The Mystery & Confusion

Data Science is a mysterious term to many, but why?

Students see data science as machine learning - 100% of the time (this is drastically disproportionate to reality). In reality, Machine Learning (or Modeling) is about 5% of your time. The rest of the time is spent:

  • Understanding the Business Problem: Communicating with Domain Experts (20%)
  • Working with Data: Cleaning, Manipulating, Visualizing, Processing, Transforming, and Understanding (60%)
  • Communicating Results: Reporting, Slide Decking, and Building Distributed Applications (Predictive Decision-Making Tools) (15%)

Executives and business professionals see data science as a new technology that could benefit their organization, but the connection between business problem and business value is not well understood. Fortunately, the reality is that large businesses:

  • Have many customers - The customers churn, generate sales, drive forecasts
  • Make many products and/or services - The products are linked to quality, lead time, and inventory
  • Have many suppliers - The suppliers affect lead times and serviceability
  • Have data - The data provides a means to measure business drivers and is the fuel for data science

This combination of business-drivers - customers, products, inventory, suppliers, and more - with a wide array of internal and external data available makes data science a competitive advantage to organizations that can effectively implement it.

Making Better Decisions Generates Business Value

The goal for any Data Science Practice (Data Science Team) is to enable the rest of the organization to make better, data-driven decisions. Therefore, a Data Science Practice is a support role (similar to IT) that allows the organization to function better. The Data Science team can add a lot of value very quickly - through better decision making.

A simple example illustrates my point - An organization that does $500M in annual revenue but has a customer churn rate of 10% loses out on $50M in revenue/year. If a data science practice can identify the issue, predict which customers are going to churn, and implement strategies that enable the workforce to targe the customers with retention strategies, the team can effectively reduce the churn rate 20%.
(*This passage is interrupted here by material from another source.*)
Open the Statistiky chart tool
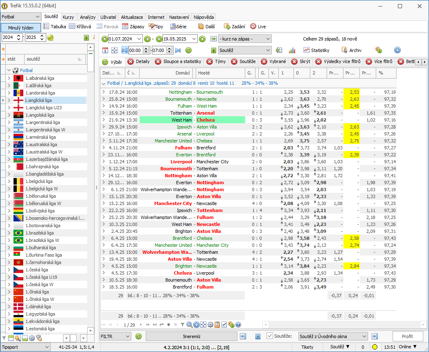[316, 50]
An organization that does $500M in annual revenue but has a customer churn rate of 10% loses out on $50M in revenue/year

In monetary terms, a reduction in churn of 20% equates to an annual savings of $10M. Over 5 years, this is $50M in savings generated from the Data Science Practice working with the decision makers (e.g. Sales, Marketing, Production).

How Do We Go From Problem To Value?

The way to go from business problem to business value follows an iterative set of steps that at Business Science University, we call the Data Science Workflow:

The Data Science Workflow has milestones (blue clouds), stages (dotted lines), and steps (gray shapes).

We begin with a Business Problem (milestone), where the team or organization identifies a problem that is worth solving. Typically this has a specific metric assigned to it that can be measured financially (e.g. 10% of our customers are not re-purchasing each year, this is costing the organization $50M annually).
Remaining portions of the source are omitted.